Fully-convolutional speakers identification solution
General architecture:
- A specific encoder.
- A selection of points of interest in a time windows.
- A concatenation of results for a place.
- Data is reponsible to get data-set and transform the data.
- Encoder is the deep learning part of the project that takes samples and produce vectors.
- Identification uses vectors to identify the speaker.
- Localization is in charge to determine the place of the speaker.
Data: The data-set used is voxCeleb.
- getitem() return (anchor, positive, negative) for the encoder part
- getitem() return (label, sample) for the identification part
Encoder: We compare two approaches, one that use STFT, the other is fully temporal.
- "TransFourier.py" is main STFT pyton file.
- "Time.py" is main pyton file for time approach.
- Freq directory is for notebook related to STFT approach. We try 2 ways for vectors distances (euclidian distance vs cosine). We also try 3 differents sample size (1, 2 or 3 seconds).
- Time directory is for notebook related to the fully temporal approach. We try 3 differents sample size (1, 2 or 3 seconds).
- "Conference.py" is a class that correspond to a conference.
- "Place.py" is a class that correspond to a specific place in the conference room.
- "Speaker.py" is a class that correspond to a speaker involved in the conference. We continue to compare time vs STFT approach. 20 and 40 is for the nb of speaker in the conference.

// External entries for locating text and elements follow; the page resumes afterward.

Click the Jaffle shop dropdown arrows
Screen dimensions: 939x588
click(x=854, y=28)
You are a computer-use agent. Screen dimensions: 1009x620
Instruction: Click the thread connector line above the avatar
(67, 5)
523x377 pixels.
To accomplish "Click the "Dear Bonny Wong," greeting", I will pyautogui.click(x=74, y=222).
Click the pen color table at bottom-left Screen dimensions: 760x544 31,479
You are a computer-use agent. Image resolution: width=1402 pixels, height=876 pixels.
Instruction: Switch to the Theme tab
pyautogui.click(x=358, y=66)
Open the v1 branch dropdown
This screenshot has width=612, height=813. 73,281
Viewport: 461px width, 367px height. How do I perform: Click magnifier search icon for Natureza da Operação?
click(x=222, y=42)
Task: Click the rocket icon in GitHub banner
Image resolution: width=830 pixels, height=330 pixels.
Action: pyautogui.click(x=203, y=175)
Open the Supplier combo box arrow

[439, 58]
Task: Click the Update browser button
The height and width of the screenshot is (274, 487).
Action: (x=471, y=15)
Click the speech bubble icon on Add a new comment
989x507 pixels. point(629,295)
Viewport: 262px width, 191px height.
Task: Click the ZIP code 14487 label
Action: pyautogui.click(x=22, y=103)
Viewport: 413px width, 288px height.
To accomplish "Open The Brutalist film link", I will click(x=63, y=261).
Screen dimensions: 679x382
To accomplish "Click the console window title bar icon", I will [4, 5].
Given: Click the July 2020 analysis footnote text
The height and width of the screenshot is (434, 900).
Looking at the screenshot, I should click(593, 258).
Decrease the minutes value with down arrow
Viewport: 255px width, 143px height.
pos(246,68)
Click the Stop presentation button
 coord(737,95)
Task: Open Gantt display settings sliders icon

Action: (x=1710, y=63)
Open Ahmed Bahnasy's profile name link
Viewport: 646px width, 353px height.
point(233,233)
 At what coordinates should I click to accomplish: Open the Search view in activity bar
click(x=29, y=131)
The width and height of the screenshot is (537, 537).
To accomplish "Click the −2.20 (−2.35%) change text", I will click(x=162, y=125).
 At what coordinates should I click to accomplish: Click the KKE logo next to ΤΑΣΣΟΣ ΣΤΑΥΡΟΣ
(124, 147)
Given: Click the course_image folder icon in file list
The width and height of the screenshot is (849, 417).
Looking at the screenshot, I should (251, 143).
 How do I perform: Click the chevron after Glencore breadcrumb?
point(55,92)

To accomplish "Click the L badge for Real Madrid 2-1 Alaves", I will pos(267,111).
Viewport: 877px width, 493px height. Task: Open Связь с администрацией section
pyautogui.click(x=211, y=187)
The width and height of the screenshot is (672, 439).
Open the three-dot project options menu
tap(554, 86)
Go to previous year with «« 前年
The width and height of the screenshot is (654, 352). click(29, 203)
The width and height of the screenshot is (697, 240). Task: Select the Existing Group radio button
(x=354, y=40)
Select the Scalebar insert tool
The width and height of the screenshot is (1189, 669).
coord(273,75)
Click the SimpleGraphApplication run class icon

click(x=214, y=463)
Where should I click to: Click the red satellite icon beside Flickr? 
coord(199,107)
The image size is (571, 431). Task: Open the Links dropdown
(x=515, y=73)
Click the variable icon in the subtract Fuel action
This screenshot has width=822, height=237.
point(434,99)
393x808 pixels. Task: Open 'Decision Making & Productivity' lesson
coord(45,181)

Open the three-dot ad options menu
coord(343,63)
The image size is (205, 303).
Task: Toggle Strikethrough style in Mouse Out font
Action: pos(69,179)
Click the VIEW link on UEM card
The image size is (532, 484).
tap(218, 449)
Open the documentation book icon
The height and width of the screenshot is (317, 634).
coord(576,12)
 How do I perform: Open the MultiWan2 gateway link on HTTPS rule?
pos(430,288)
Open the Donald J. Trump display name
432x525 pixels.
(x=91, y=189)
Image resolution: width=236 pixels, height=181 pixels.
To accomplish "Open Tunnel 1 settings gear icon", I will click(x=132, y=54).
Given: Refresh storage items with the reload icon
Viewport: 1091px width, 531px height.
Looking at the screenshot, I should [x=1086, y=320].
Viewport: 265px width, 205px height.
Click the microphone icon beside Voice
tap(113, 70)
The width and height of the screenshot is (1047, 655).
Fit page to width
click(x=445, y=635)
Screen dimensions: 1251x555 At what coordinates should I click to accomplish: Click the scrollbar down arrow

- "xxx_enc_1_xxx.ipynb" is for using encoder train with 1 second sample.
- "xxx_sample_3_xxx.ipynb" is for using 3 seconds sample for the identification.
- "xxx_speaker_xxx.ipynb" is for identify a speaker with one sample.
- "Place_after_3_samples_xxx.ipynb" is for identify a speaker on a place with a concatenation of 3 samples.
- "xxx_1_ref_in_pool.ipynb" is for identify speaker with one reference in the pool.
- This part is under process.
- The goal is to determine the delay between the mics.
- We try different output vecor size (16, 32, 64 or 128).
- "LocateEncoder.py" contain the specific encoder class in charge of localization.
- That is fully time encoder responsibles for the concordance of points of interest between mics sample.